Para os apelantes não está provado o consentimento, nem o proveito comum, logo não se lhe comunica a dívida.

Pese embora não se encontre junta certidão do assento de casamento, a verdade é que não está posto em causa o casamento entre os Réus, resultando ser de comunhão de adquiridos o regime de bens.

No contrato promessa e na cessão de quotas de sociedade comercial apenas interveio o Réu marido, como promitente cessionário e cessionário, respectivamente, e ambos os contratos têm natureza comercial. Com efeito, a cessão de quotas insere-se nos contratos de compra e venda, sendo objectivamente comercial ( arts.463 nº1 Código Comercial).

São da responsabilidade de ambos os cônjuges as dívidas contraídas por qualquer dos cônjuges no exercício do comércio, salvo se se provar que não foram contraídas em proveito comum do casal ou se vigorar entre os cônjuges o regime da separação de bens ( art.1691 nº1 alínea d) do CC).

Com a alteração dada pelo DL 496/77 de 25/11, a lei estabelece agora uma presunção legal de proveito comum ( presunção ilidível) em favor do credor e como tal não tem de fazer a prova .

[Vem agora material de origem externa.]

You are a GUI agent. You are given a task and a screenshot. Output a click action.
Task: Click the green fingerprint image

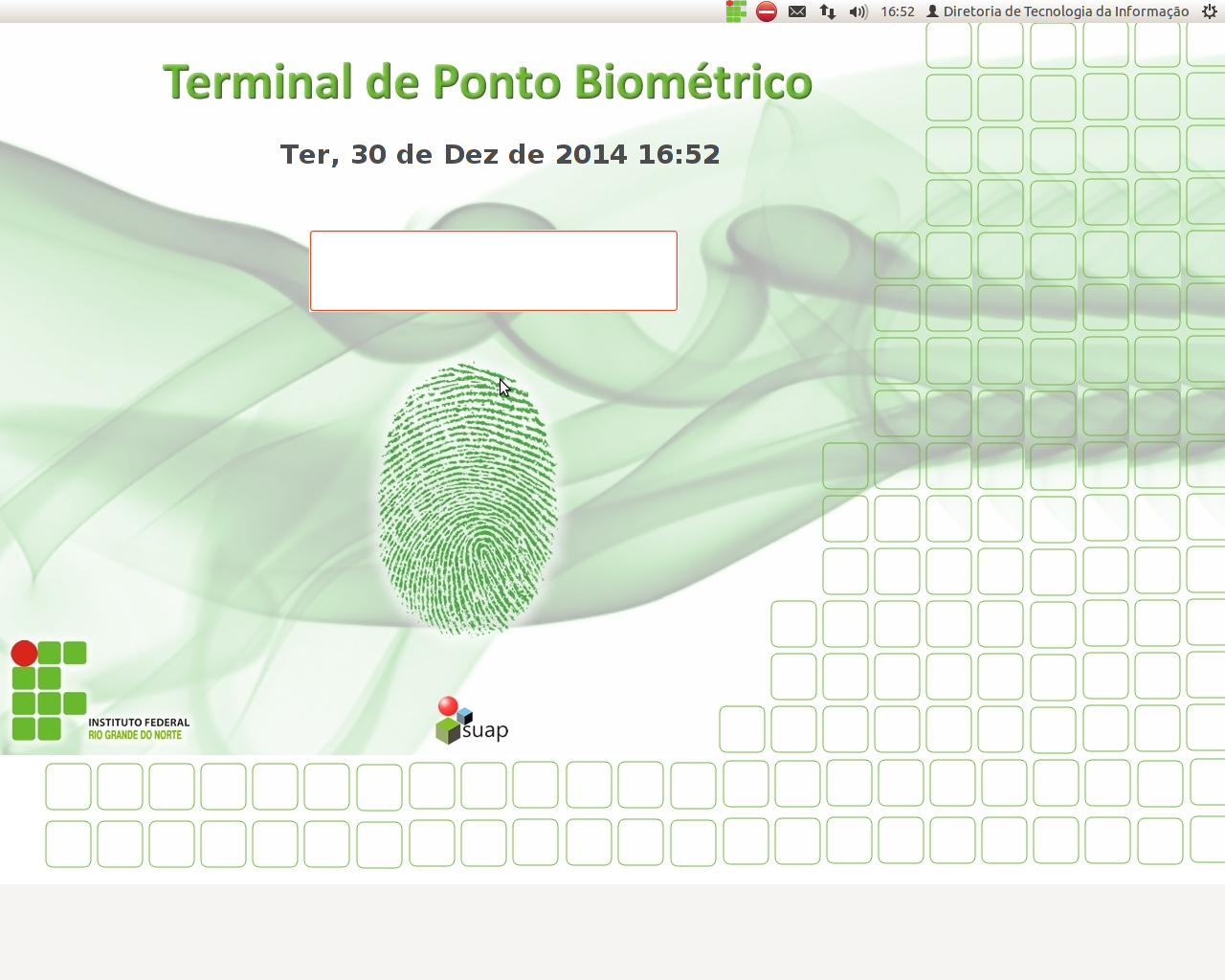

Provando-se que o cônjuge comerciante assumiu a obrigação no exercício do comércio, ou presumindo-se ( art.15 C.Comercial), terá o cônjuge do devedor, para afastar a comunicabilidade da dívida, de demonstrar que esta, embora comercial, não derivou do exercício do comércio do devedor, ilidindo a presunção do art.15 C.Comercial, ou que apesar de ter surgido no exercício do comércio não foi contraída em proveito comum do casal ( cf. CRISTINA DIAS, Do Regime da Responsabilidade por Dívidas dos Cônjuges, pág.433 e 434).

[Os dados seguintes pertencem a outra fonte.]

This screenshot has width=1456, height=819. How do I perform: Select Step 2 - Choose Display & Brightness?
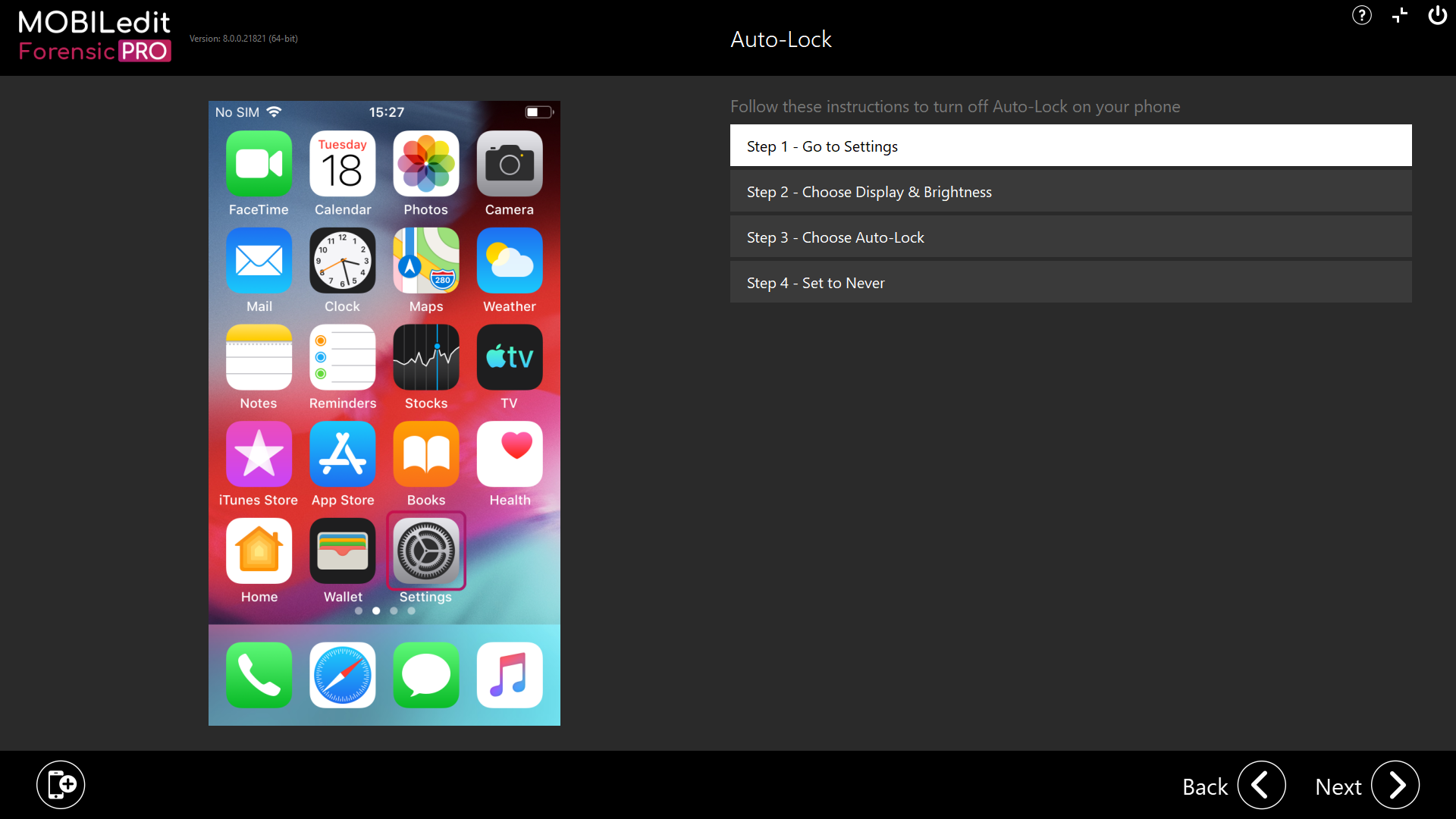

Sendo assim, competia aos Réus o ónus de alegar e provar a inexistência de proveito comum, o que não fizeram.


III - DECISÃO

Pelo exposto, decidem:


1)

         Julgar parcialmente procedente a apelação e:

1.1) Revogar a sentença, na parte em que condenou os Réus nos juros de mora sobre o capital de € 34.915,85 absolvendo-os do respectivo pedido de juros;

1.2) Revogar a sentença na parte em que fixou o montante da cláusula penal em € 49.879,79;

1.3) Reduzir o valor da cláusula penal moratória, fixando-se no montante de € 25.000,00 ( vinte e cinco mil euros);

1.4) Confirmar o demais decidido.


2)

         Condenar Autores e Réus nas custas em ambas as instâncias, na proporção do decaimento, sem prejuízo do apoio judiciário concedido aos Réus.

3)

         Remunerar o Ex.mo advogado, patrono oficioso dos Réus, com 9 UR ( tabela anexa à Portaria nº 1386/2004 de 10/11).